Queste le modalità di
intervento di un importante centro mobbing, i dati relativi alla sua
attività (che senz’altro possono aiutarci a definire i contorni e le
caratteristiche tutt’ora poco chiare del fenomeno); ma quali sono i
“gap”, le carenze sulle quali intervenire per costituire, ad esempio,
un servizio che affronti la problematica nella sua globalità e complessità?
Idee e suggerimenti a
riguardo…
Riflessione
sulle modalità di intervento…l’importanza della prevenzione. Poiché
il disagio da lavoro (nelle sue molteplici espressioni) è un prodotto che
origina dal contesto lavorativo, a mio parere la caratteristica chiave di
un centro mobbing consiste nel suo orientamento alla prevenzione.Ciò vuol
dire assistenza alle aziende per la creazione di una rete
“contenitiva” del disagio psicologico attraverso, ad esempio, la
costituzione di un codice etico di comportamento e l’analisi del clima
aziendale, favorendo così l’acquisizione di un’abilità di
monitoraggio delle relazioni interne, per contribuire alla creazione ed al
mantenimento di una realtà di “benessere lavorativo”.Un esempio
applicativo è fornito dal centro mobbing della ASL RM C, il quale
collabora con il Servizio Pre.S.A.L., organo di vigilanza in materia di
igiene e sicurezza nei luoghi di lavoro, deputato al controllo degli
specifici obblighi del datore di lavoro (sanciti dall’art. 4 del D.lgs.
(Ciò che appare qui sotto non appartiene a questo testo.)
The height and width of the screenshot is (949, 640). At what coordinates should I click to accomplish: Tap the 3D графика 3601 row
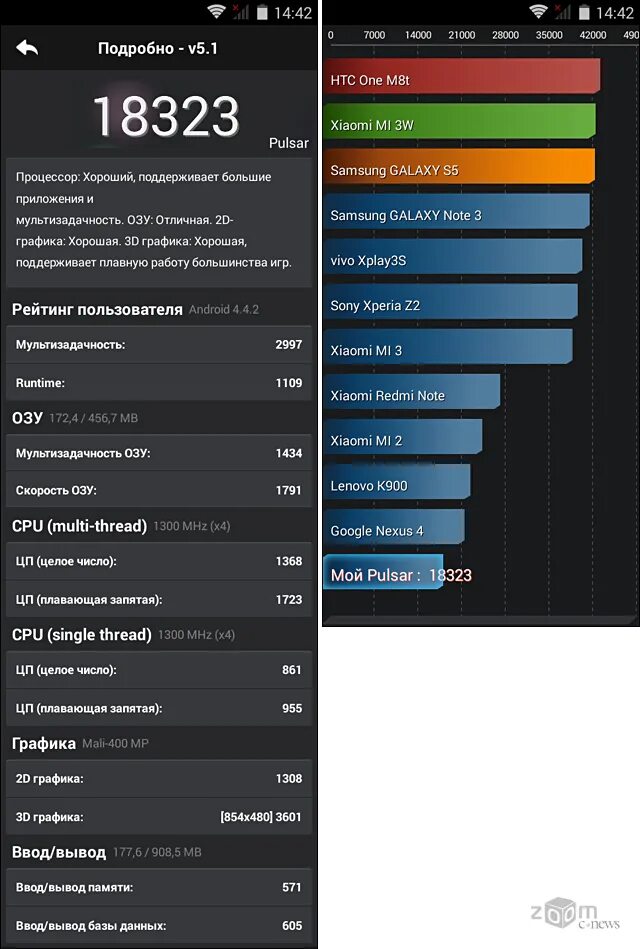point(159,816)
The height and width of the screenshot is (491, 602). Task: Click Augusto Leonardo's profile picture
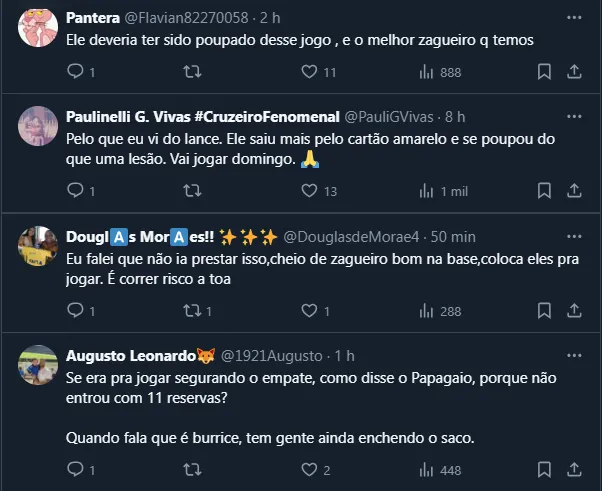(38, 366)
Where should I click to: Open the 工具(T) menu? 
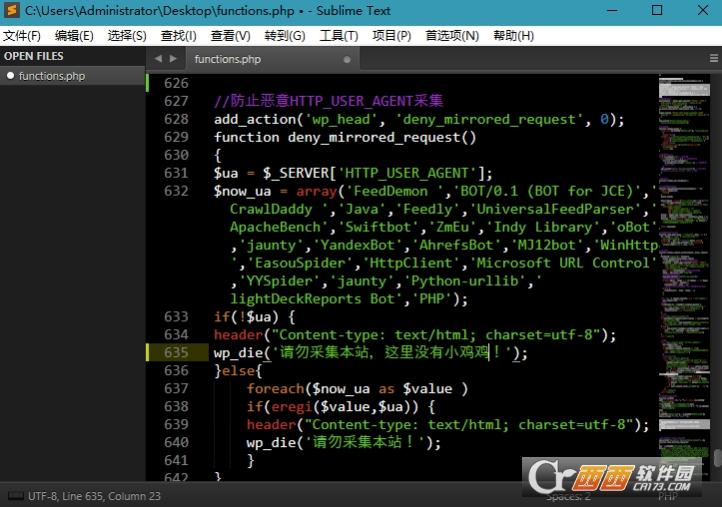(x=338, y=35)
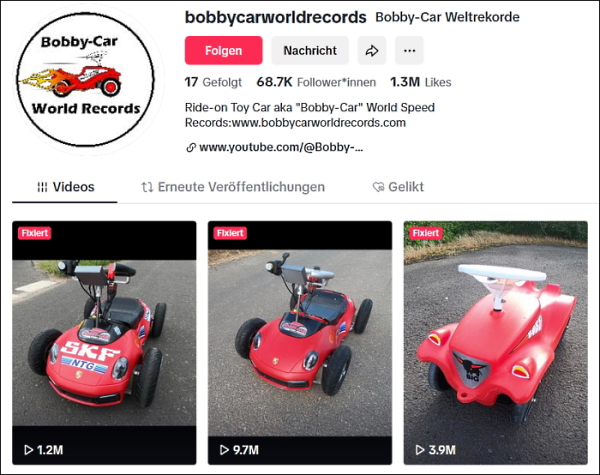
Task: Open the www.youtube.com/@Bobby- link
Action: click(x=281, y=147)
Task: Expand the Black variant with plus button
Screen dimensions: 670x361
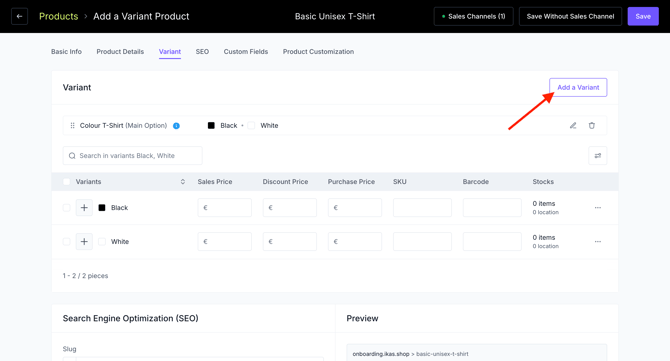Action: (x=84, y=208)
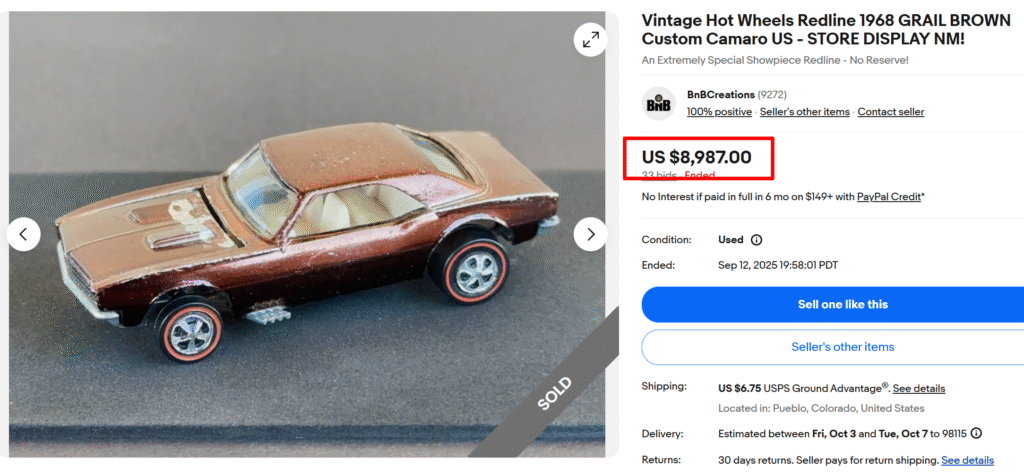Click the BnB seller logo avatar
Image resolution: width=1024 pixels, height=476 pixels.
coord(659,103)
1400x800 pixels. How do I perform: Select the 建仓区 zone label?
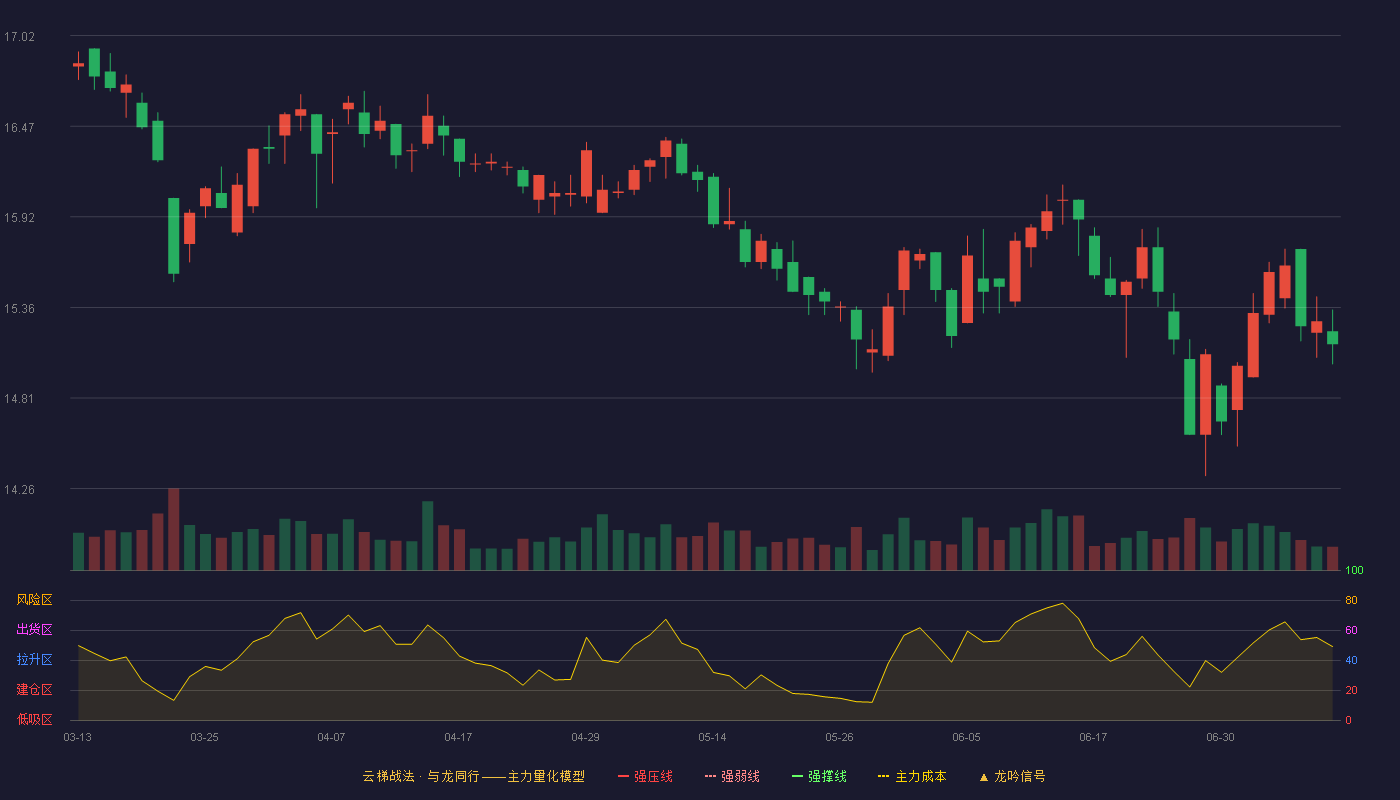(x=34, y=690)
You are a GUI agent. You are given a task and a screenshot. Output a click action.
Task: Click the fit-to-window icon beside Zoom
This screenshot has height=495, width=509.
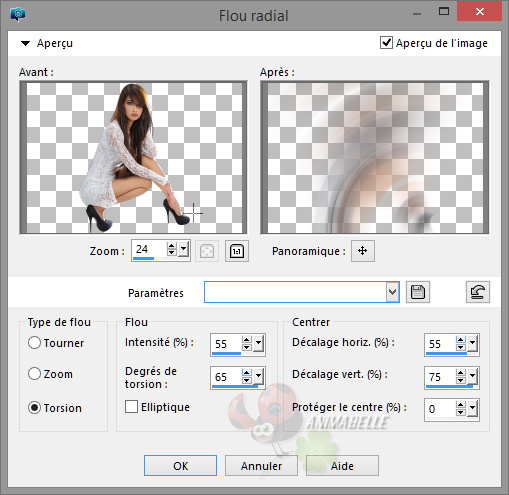pyautogui.click(x=207, y=251)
626/94).A tal proposito, nel “Consensus Document” (pubblicato su
“Medicina del Lavoro” 2001, p.69) leggiamo che: “l’organo di
vigilanza per i luoghi di lavoro potrebbe essere il primo punto di
riferimento del lavoratore, soprattutto nelle aziende che non sono tenute
ad avere un medico competente in quanto non sono presenti quei rischi per
i quali è richiesta assistenza sanitaria. […] Infatti, l’organo di
vigilanza può svolgere indagini, accedere ai luoghi di
lavoro…analizzare le modalità organizzative, procedurali ed ergonomiche.”
Altro importante aspetto
riguarda il momento del primo colloquio nel quale, psicologo e medico del
lavoro, dovrebbero inquadrare la situazione lavorativa, definirne i punti
critici, facendo emergere la condizione di disagio del lavoratore, sovente
esplicitata da una sintomatologia evidente e documentata. Già dal primo
incontro si offrirà un “contenimento” emotivo al malessere del
paziente, non mancando di individuare e fornire delle indicazioni pratiche
per una possibile soluzione del problema. Condizione ottimale quanto mai
auspicabile sarebbe poi un contatto diretto con l’azienda, per tentare
un coinvolgimento del medico competente, se presente, nonché del datore
di lavoro e dei colleghi. E’ evidente la delicatezza di un tale
intervento, che chiaramente è legato al caso specifico e in base ad esso
si configura.Il centro dovrebbe a mio parere offrire al suo interno un
ciclo di colloqui psicologici di sostegno, volti ad aiutare il paziente a
riacquistare fiducia, consapevolezza e controllo riguardo la situazione
lavorativa contingente. In
caso di indicazioni diagnostiche maggiormente critiche, la persona
dovrebbe essere avviata verso un percorso terapeutico maggiormente
articolato, presso, ad esempio, il Servizio di Salute Mentale della zona
di residenza. Infine, poiché la complessità del fenomeno, come già
accennato, necessita di un approccio altamente multidisciplinare, sarebbe
utile fornire qualora il lavoratore lo desideri, una consulenza di tipo
legale per il recupero ed il reinserimento nella professionalità nonché,
in casi estremi, per il risarcimento del danno subito.